MMWW is shot in a simple, clean, deadpan style. The cast, with
one exception (Yang Qing, a well-known television actress), are all
non-professionals. The film is almost a comedy: its humour has quite
a slow-paced, deliberate, natural feel. The movie lopes along, at
virtually one shot per scene, quietly observing its protagonists with
almost documentary-like detachment. In this respect, it is
reminiscent of Tsai Ming-liang's exploration of gay/straight
relations, Vive l'Amour, although it doesn't share Tsai's love of
formally perfect, aestheticized shots. On the other hand, it has very
little in common with the style or subject matter of Zhang Yuan's
theatrical, surreal East Palace West Palace (1996), the only other
example of a contemporary gay-themed, independent mainland film.
Gay Subculture
There is a certain disjunction between MMWW's spare visual style and
its story, a mixture of social realism and almost absurdist, utopian
comedy. The Xiao Bo - A Qing story is delicately realized, subtle and
understated. We never really know, for example, whether or not Xiao
Bo considers himself to be "gay". In a way, the movie puts that very
question into question itself: Xiao Bo seems hard to slot as either
strictly and obviously gay or straight, and the same is true for
other characters of the film's first section. Qing, in fact,
announces in her final scene that she's leaving Kang because she has
another lover, who turns out to be Meng, the woman whom she tried to
set up with Xiao Bo. In the "realistic" section of the film, gender
is pliable, open, undefined, and porous. Xiao Bo himself seems rather
passively to slip into a relationship with Chong Chong in the second
part merely because the opportunity exists. The less realistic,
toilet-literature section of MMWW has characters with more clearly
defined sexual orientations, but the more fantastical departures of
the plot surround this apparent clarity with something like virtual
quotation marks.
The film's real subject seems to be urban space: or how to create and
mark out alternative social and political spaces in contemporary
urban culture (in this case Beijing, but the model applies on a
broader scale). The overt "political" content of the film
lies in an affectionately exaggerated fantasy of a gay subculture
that feels free and confident enough to distribute magazines,
broadcast over the radio, and openly integrate into the urban life of
Beijing.
Independent Filmmaking
This model applies, not just to the gay subculture that the film
explores, but also to the film's own existence, to the independent
film culture it emerged from. MMWW, just by virtue of its
having been made at all, is a declaration of a free, existing, space
staked out for alternative, c in China today.

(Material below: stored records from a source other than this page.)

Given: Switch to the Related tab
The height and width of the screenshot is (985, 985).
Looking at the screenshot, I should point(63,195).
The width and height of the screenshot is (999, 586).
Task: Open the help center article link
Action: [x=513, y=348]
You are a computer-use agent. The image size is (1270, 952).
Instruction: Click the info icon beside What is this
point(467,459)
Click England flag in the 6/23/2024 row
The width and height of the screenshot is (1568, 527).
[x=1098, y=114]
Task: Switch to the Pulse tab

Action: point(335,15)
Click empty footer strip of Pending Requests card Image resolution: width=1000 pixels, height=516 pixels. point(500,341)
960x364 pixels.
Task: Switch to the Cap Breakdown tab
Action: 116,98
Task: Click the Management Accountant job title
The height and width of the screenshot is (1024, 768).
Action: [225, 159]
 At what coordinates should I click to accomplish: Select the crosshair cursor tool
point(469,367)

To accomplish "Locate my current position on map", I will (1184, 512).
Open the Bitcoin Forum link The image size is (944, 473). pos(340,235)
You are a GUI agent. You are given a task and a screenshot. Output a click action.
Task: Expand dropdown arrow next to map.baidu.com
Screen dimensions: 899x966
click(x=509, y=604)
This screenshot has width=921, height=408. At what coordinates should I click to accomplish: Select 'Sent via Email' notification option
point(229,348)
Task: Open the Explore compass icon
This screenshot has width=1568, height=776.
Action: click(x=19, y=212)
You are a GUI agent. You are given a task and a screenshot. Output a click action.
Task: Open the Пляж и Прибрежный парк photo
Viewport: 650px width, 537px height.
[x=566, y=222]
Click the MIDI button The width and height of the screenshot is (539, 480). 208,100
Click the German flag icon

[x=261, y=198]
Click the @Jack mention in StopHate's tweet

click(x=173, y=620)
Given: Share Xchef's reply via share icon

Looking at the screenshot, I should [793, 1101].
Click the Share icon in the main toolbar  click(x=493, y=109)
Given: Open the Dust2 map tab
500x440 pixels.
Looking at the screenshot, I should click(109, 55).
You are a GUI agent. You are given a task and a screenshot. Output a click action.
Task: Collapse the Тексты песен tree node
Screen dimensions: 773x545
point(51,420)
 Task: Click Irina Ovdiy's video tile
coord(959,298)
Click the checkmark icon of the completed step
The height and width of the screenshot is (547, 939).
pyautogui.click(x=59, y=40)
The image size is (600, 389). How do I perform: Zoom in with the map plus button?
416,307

The care and determination (and considerable good fortune) of the
filmmakers, director Liu Bingjian and producer Deng Ye, who found
enough room within or alongside or in the interstices of the official
system to make MMWW, shows that their thesis can take concrete shape
in the real world.
But there's a long way to go. The film's negatives had to be smuggled out of
China and developed in the West, and the film has so far had a
theatrical life restricted to film festivals outside of China (at the
last minute, the director was "persuaded" to pull the film from the
Hong Kong International Film Festival). According to producer Deng
Ye, the film can be shown in China "maybe in ten years. For us it's
very important to have the film seen in China, to have it shown to
the gay community there".
MAN MAN WOMAN WOMAN
(Nan nan nü nü)
China, 1000, 92 min
directed by Liu Bingjian
produced by Deng Ye
written by Liu Bingjian and Cui Zi'en
cast: Yang Qing, Yu Bo, Zhang Kang, Wei Jiangang, Cui Zi'en, Yu Mengjie
Shelly Kraicer is a writer based in Toronto, Canada who specializes
in Chinese language film and maintains a comprehensive web site dedicated to Chinese film.